__Kutipan dokumen__.
+--

Dalam hal ini pendekatan lebih diarahkan ke agama kristen yang merupakan paradigma awal pemikiran dalam agama . Sebagai studi perbandingan dan tinjauan kritis terhadap agama lain seperti Hindu, Budha dan Islam. Dan pendekatan lain yang membahas lebih detail tentang kaitannya dengan agama-agama yang ada di belahan dunia timur.
Pemahaman tentang mistik yang berkaitan dengan agama serta pendapat-pendapat filsuf barat yang mencoba merasionalitaskan esensi mistik yang dikandung dalam agama yang dianut masyarakat. Studi tentang mistik secara akademis diawali semenjak akhir abad ke 19. Munculnya istilah mistisisme (mysticism), Michel de Certeau, mengatakan pertama kali di awal abad 17 di Perancis berasal dari kata La Mystique. Yang diperkenalkan pertama kali oleh intelektual-intelektual barat untuk menyebut fenomena atau aspek dalam tradisi Kristen.

+--

__Data yang diberikan__.
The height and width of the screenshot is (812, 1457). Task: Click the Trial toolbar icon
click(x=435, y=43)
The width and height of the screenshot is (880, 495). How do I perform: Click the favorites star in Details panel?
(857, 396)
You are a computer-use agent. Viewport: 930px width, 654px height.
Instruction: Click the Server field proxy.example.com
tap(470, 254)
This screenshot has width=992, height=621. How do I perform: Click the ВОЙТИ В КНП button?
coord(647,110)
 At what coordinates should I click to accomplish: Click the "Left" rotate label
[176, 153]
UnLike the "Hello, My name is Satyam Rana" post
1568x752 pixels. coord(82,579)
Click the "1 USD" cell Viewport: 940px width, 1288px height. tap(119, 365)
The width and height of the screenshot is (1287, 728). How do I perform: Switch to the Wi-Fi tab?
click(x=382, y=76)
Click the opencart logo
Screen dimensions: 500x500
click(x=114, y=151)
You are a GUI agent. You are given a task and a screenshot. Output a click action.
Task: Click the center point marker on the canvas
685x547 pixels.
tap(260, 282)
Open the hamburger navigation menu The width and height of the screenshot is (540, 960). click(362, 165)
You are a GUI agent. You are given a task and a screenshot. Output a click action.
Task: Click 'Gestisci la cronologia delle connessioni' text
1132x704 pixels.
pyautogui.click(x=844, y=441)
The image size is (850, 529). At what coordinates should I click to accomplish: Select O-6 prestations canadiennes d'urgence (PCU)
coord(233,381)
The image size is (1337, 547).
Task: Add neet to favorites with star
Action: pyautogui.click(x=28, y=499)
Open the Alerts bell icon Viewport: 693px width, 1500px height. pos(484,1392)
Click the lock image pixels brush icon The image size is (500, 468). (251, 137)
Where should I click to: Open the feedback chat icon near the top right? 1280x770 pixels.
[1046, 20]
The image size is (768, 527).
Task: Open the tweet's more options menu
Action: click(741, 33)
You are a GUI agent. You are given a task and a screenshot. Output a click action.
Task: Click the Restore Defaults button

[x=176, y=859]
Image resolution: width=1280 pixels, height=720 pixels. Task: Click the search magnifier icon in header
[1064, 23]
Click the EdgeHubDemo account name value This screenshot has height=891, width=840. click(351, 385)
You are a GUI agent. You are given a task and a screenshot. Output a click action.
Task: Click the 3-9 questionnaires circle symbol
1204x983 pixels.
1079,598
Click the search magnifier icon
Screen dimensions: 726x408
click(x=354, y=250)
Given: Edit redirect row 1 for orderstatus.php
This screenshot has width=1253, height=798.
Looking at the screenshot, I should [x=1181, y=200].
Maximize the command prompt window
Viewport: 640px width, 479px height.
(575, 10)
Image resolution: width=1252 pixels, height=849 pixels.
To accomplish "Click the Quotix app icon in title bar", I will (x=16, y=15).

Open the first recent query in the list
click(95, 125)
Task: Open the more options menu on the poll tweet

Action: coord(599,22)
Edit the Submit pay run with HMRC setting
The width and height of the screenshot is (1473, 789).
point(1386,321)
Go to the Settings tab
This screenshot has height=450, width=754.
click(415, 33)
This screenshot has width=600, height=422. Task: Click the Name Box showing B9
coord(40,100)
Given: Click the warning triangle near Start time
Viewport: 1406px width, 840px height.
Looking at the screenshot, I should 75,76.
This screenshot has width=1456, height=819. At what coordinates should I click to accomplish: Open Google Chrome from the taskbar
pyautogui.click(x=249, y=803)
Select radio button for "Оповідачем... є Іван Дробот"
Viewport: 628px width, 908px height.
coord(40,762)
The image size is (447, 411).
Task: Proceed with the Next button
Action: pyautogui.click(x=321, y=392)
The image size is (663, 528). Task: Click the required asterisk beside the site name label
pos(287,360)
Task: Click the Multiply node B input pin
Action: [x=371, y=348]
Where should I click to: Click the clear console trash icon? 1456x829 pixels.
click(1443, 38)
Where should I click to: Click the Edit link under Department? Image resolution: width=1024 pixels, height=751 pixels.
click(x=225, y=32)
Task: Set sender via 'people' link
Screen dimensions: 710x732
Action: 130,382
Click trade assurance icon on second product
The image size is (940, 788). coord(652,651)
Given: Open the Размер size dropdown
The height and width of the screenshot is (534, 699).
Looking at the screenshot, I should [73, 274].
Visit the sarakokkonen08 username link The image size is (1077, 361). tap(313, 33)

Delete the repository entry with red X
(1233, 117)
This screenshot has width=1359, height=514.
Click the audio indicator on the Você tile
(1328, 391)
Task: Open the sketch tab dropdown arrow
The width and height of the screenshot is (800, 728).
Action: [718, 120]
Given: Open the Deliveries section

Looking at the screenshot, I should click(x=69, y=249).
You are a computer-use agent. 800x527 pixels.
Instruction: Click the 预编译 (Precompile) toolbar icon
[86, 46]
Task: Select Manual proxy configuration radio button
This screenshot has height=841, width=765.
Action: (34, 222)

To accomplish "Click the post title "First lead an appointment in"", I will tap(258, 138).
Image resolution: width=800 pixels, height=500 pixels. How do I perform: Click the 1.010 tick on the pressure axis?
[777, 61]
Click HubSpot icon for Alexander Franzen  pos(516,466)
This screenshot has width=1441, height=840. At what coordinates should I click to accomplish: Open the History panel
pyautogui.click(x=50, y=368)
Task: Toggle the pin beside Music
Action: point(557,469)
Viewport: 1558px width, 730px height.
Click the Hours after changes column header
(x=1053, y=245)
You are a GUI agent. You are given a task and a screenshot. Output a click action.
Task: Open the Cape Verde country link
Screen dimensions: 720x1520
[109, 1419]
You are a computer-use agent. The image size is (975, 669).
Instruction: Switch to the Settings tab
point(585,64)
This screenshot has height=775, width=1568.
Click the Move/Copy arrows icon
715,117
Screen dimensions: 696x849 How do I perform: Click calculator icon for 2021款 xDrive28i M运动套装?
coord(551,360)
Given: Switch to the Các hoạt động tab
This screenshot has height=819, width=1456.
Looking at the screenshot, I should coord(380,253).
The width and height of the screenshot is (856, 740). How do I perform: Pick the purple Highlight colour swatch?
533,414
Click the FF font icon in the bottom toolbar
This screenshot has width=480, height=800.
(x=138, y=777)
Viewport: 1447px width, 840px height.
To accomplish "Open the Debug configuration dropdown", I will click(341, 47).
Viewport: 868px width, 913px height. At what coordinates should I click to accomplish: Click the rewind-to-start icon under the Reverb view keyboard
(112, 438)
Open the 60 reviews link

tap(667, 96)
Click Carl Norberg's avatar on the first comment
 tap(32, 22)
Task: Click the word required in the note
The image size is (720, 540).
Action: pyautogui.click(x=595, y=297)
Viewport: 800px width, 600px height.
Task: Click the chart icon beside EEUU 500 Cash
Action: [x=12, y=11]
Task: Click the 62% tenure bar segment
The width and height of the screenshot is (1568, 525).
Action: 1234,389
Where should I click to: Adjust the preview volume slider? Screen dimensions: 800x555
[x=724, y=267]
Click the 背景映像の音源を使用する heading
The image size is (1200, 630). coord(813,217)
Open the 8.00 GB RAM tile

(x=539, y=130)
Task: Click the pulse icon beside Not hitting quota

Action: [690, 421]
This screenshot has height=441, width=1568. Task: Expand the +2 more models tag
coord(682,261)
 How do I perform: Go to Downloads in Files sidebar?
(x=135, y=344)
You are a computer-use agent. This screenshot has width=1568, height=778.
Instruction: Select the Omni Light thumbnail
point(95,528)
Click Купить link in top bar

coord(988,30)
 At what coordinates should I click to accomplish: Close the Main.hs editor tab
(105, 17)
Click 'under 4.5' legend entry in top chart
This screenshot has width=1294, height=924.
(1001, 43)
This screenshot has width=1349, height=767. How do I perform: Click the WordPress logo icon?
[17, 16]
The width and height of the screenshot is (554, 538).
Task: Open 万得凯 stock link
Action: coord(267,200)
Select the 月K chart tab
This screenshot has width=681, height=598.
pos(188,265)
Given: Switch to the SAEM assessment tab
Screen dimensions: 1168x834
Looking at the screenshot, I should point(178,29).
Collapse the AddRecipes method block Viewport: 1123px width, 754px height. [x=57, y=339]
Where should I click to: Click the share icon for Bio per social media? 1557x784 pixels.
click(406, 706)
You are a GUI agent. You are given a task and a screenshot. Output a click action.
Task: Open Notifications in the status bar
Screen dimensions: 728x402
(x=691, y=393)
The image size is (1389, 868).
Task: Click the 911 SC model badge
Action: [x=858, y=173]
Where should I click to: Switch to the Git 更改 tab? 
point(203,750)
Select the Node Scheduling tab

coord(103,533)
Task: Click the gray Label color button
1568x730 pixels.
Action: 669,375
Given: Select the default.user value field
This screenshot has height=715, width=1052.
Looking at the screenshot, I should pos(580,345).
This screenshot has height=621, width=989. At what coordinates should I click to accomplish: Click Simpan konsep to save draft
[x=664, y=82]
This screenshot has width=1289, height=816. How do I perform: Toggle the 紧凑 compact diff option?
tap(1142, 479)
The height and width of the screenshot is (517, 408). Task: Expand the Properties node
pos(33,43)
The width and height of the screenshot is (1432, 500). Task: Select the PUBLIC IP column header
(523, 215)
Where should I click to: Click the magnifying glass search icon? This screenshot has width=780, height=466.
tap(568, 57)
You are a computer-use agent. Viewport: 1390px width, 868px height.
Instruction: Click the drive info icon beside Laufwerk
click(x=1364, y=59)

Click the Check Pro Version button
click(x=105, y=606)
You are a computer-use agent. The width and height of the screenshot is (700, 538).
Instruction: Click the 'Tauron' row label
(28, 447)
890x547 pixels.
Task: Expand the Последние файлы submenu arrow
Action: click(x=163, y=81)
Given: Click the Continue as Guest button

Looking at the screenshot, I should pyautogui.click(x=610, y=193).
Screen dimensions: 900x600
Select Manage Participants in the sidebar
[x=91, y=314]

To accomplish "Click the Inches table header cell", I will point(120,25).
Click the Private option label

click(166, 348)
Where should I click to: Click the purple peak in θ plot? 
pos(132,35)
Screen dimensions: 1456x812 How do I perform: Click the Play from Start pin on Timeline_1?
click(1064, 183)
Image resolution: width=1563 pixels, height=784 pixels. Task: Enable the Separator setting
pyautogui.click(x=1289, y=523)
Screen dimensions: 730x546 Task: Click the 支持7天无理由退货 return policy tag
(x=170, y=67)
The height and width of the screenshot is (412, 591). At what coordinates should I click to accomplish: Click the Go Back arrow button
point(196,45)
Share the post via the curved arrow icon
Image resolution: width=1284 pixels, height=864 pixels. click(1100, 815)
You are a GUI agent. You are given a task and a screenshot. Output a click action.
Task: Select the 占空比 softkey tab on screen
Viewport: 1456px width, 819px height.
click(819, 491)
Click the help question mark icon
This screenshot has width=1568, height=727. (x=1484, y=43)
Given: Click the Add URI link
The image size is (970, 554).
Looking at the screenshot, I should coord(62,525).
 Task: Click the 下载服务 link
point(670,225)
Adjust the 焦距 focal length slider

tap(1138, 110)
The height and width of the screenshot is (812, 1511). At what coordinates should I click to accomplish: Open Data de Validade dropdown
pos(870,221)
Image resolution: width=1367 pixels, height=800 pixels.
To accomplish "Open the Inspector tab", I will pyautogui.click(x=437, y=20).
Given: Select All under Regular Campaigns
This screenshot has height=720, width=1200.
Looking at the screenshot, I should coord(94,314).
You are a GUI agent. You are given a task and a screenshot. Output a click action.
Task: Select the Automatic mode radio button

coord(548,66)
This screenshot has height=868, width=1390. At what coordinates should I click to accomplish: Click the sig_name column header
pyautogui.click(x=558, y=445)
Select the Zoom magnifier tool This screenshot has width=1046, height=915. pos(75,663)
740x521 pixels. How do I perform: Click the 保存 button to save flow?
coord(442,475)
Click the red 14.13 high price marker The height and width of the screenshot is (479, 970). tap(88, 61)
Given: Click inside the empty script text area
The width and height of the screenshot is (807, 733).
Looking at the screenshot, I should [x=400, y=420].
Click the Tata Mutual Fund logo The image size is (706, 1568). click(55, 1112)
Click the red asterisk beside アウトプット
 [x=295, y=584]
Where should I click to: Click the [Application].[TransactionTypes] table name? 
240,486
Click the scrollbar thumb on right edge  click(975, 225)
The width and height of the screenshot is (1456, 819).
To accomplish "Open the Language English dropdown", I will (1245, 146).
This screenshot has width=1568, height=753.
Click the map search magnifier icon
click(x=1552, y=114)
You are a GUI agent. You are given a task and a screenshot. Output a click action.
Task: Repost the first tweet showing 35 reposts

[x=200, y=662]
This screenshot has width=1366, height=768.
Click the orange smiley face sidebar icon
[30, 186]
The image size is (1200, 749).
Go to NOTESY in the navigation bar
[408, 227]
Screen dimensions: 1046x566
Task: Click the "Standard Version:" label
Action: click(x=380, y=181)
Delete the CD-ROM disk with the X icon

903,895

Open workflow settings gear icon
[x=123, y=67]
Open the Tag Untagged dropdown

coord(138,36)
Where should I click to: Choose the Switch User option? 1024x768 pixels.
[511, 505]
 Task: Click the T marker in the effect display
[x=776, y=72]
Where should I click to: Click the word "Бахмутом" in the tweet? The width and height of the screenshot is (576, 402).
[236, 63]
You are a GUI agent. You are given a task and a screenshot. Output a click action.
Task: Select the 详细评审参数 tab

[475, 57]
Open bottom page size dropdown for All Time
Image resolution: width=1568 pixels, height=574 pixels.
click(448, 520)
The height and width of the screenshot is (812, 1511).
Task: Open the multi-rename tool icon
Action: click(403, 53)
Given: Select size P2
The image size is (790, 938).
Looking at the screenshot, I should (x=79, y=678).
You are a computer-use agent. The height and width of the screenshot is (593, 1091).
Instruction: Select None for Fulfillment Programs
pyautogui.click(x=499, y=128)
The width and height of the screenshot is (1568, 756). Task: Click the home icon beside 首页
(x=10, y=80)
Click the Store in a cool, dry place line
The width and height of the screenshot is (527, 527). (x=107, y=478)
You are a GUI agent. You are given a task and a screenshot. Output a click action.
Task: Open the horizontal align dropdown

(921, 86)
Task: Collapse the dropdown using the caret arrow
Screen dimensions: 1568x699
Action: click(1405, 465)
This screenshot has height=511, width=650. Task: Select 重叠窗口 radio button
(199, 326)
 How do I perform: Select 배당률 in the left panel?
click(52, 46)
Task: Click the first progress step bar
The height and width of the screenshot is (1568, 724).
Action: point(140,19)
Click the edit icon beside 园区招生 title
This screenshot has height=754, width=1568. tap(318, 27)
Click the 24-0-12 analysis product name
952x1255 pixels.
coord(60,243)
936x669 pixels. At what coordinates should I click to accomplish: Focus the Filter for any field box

+--

Lanjutkan kutipan dokumen tentang kajian mistik dalam agama, mulai setelah kalimat terakhirnya.

Munculnya mistik dalam agama, memarjinalkan peran agama yang sesungguhnya, sarjana-sarjana agama dan para filsufpun tidak mampu menjelaskan secara pasti apa definisi sebenarnya “ Mistik “ itu, sehingga selama berabad-abad diskusi tentang mistik hanya berkutat pada masalah-masalah ritualitas yang berbeda dan pemunculan visual berikutnya dari ritual tersebut dan secara kebetulan sempat ditangkap oleh indera para sarjana-sarjana tersebut dari para penganut agama – agama itu. Selain itu perkembangan pemikiran dan ilmu pengetahuan juga banyaknya penelitian tentang filsafat dan agama.
Seiring dengan bergulirnya waktu ikut pula mengkontruksi polaritas esensial agama menjadi konstruksi modern. Maka penjelasan tentang agamapun menjadi lebih di prioritaskan kepada fungsi dan manfaat agama tersebut bagi pemeluknya. Anggapan tentang agama sebagai simbolitas sosial pemeluknya menjadi kejelasan keterpengaruhan aspek sosio kultural ketika agama itu dianut dan diyakini kebenarannya.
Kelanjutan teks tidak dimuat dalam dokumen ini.